J’étais conscient de tenir un livre différent de mes autres livres, paradoxalement très proche de mon journal, très proche de moi, plus humain quelque part, car moins intello, moins abstrait, moins discursif et moins théorique. Même sa forme était classique. Je l’ai vu comme le début d’une nouvelle vie littéraire pour moi, comme un recommencement, une renaissance, c’est pour ça que je l’ai envoyé à quelques éditeurs que je ne connaissais pas, ou très peu, et qui ne m’avaient jamais lu, comme si c’était mon premier livre.
J’ai l’impression que c’est vraiment mon premier livre, le premier où je suis tout entier. Dans les autres, j’ai toujours joué un rôle, pris une posture, je me cachais.
— Mon père a toujours été un mystère pour moi, en plus d’avoir été un affabulateur et un exagérateur.
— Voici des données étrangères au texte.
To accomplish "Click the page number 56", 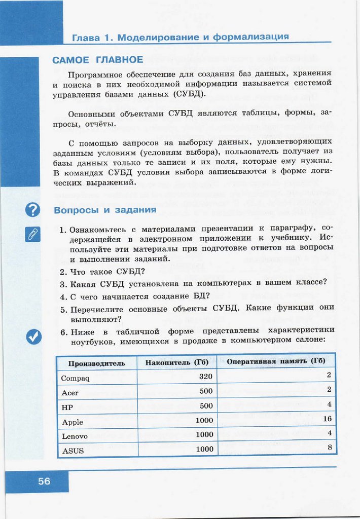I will coord(44,481).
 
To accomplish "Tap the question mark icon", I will coord(32,209).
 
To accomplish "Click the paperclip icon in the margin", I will coord(32,234).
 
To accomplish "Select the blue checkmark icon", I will coord(33,337).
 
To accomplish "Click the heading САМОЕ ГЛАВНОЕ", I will coord(97,60).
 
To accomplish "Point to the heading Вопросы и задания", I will coord(105,210).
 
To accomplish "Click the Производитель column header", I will coord(96,363).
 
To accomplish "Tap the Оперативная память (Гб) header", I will coord(276,361).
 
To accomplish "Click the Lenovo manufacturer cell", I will coord(75,436).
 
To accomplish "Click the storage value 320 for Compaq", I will coord(206,377).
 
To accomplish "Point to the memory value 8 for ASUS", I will coord(329,447).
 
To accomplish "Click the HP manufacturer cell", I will coord(67,407).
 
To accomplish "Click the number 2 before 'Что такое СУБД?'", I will coord(62,271).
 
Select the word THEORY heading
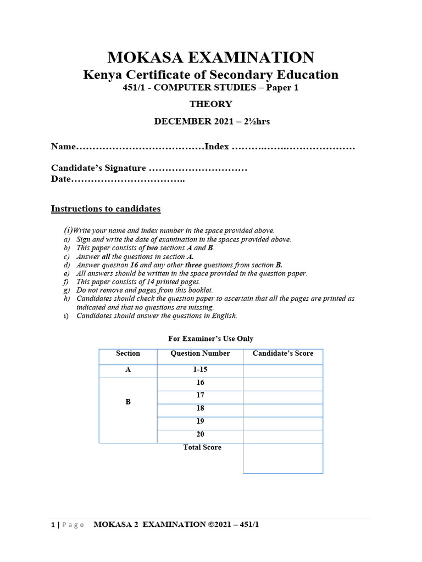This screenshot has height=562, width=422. [x=211, y=104]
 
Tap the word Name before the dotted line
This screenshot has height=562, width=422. [x=62, y=147]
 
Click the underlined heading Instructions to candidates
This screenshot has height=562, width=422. [x=106, y=209]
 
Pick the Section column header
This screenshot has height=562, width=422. [x=128, y=353]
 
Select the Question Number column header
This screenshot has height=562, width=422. [x=200, y=353]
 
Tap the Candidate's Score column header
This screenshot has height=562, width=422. [x=283, y=353]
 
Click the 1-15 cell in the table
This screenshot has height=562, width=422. [x=200, y=370]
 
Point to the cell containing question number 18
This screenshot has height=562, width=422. [x=200, y=408]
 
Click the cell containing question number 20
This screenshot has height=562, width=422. [x=200, y=434]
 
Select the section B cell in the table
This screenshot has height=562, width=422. [x=128, y=402]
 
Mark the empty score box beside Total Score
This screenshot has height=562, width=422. [x=283, y=458]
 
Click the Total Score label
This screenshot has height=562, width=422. [x=202, y=447]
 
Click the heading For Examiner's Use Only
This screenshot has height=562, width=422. [x=211, y=339]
Entre ses déclarations vraies et fausses, souvent sans que je les différencie, il y a des trous que j’ai dû combler, reboucher, pour donner de la cohérence à ce personnage que j’ai bien connu tout en ignorant presque tout de lui.
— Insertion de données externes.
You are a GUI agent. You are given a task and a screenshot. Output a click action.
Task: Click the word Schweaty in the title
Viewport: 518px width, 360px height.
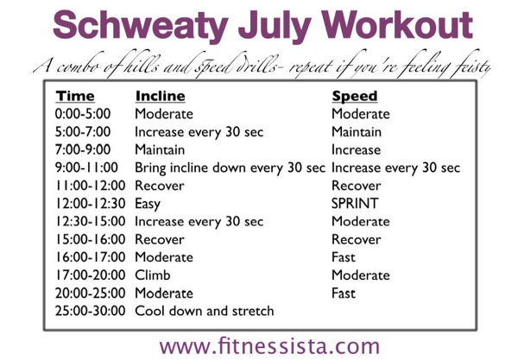tap(138, 25)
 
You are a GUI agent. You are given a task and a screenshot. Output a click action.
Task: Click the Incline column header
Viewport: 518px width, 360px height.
tap(160, 97)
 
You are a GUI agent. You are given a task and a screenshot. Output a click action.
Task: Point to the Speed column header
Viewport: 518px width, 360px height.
tap(355, 97)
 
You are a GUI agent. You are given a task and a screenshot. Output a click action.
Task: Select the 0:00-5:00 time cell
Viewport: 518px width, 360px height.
tap(87, 115)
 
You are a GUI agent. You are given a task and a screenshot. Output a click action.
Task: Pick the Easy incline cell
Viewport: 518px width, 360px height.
tap(149, 204)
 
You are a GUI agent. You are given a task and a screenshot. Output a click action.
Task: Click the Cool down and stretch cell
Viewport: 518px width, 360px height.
tap(205, 311)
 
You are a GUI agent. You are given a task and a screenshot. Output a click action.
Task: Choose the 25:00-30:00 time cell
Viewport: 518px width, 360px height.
tap(91, 311)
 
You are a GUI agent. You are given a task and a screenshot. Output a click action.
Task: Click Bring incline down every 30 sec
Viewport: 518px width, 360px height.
tap(231, 168)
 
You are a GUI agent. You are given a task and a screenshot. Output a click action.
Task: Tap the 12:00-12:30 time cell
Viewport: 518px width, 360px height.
tap(91, 204)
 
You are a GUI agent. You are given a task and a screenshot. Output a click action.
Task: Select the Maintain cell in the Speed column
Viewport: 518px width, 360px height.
tap(357, 132)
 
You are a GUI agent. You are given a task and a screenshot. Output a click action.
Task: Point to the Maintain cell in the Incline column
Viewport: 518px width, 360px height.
tap(161, 150)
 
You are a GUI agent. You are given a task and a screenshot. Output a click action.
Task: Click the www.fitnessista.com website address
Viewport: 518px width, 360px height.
tap(269, 345)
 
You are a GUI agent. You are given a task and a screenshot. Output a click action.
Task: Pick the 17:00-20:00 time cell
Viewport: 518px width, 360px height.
tap(91, 275)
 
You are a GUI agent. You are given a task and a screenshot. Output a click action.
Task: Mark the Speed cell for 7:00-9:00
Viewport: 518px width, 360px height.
tap(355, 150)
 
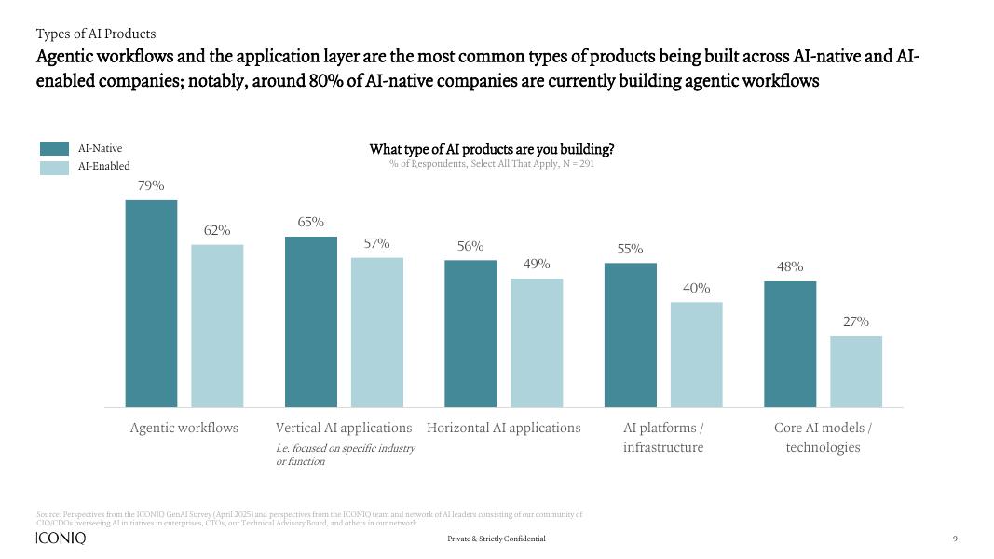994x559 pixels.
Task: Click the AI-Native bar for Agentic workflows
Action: (151, 303)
Par exemple, quand dans ses notes il déclare qu’il avait davantage d’argent que les autres appelés et donc beaucoup de copines, je suis obligé de tirer le fil, de voir où il me mène. Et là, un copain cycliste me déclare que son père lui aussi Sétois était le patron des bordels militaires de campagne, difficile d’imaginer que mon père ne le connaissait pas.
C’est donc un roman qui ne prétend à aucune véracité, ni historique, ni familiale. Tout est vrai et beaucoup de choses sont fausses, surtout les détails. Le fond, c’est ce que j’ai ressenti, ce que j’ai éprouvé, ce qui parfois m’a blessé. Je n’ai pas triché, mais c’est une vérité subjective. Si j’avais un frère ou une sœur, ils auraient raconté une autre histoire.
Ce n’est pas un livre historique sur l’Algérie, mais sur l’Algérie telle que mon père me l’a racontée, l’Algérie que lui a connue. Tout est vu à travers son prisme déformant.
Il ne s’agit pas d’un roman historique même s’il se déroule sur fond d’évènements réels. C’est un roman sur l’héritage, la transmission, la violence, l’amour et la peur, la vulnérabilité d’un enfant face à son père.
Seule la littérature pouvait m’aider à plonger dans la réalité fictive de mon père, pour peu à peu m’aider à le réinventer jusqu’à moins le craindre et trouver le courage d’ouvrir sa lettre.
— J’ai avant tout invoqué mes souvenirs. J’ai utilisé une vingtaine de feuillets écrits par mon père et que j’avais mis au propre pour lui en 2012, l’interrogeant à cette époque quand je notais des incohérences.
J’ai passé beaucoup de temps en Algérie via image satellite. J’ai regardé des photos d’époque, dont celles ramenées par mon père.
Bien sûr, j’ai lu quelques livres d’histoire, notamment ceux de Benjamin Stora, me concentrant sur les prémices de la guerre et les années 1956-1957 quand mon père était en Algérie. Mais je me suis interdit de devenir un expert de la période, j’ai tenté de me mettre en phase avec ce que les Français des années 1950 savaient sur l’Algérie.
J’ai construit une chronologie historique des évènements, pour essayer de comprendre l’état psychologique de mon père.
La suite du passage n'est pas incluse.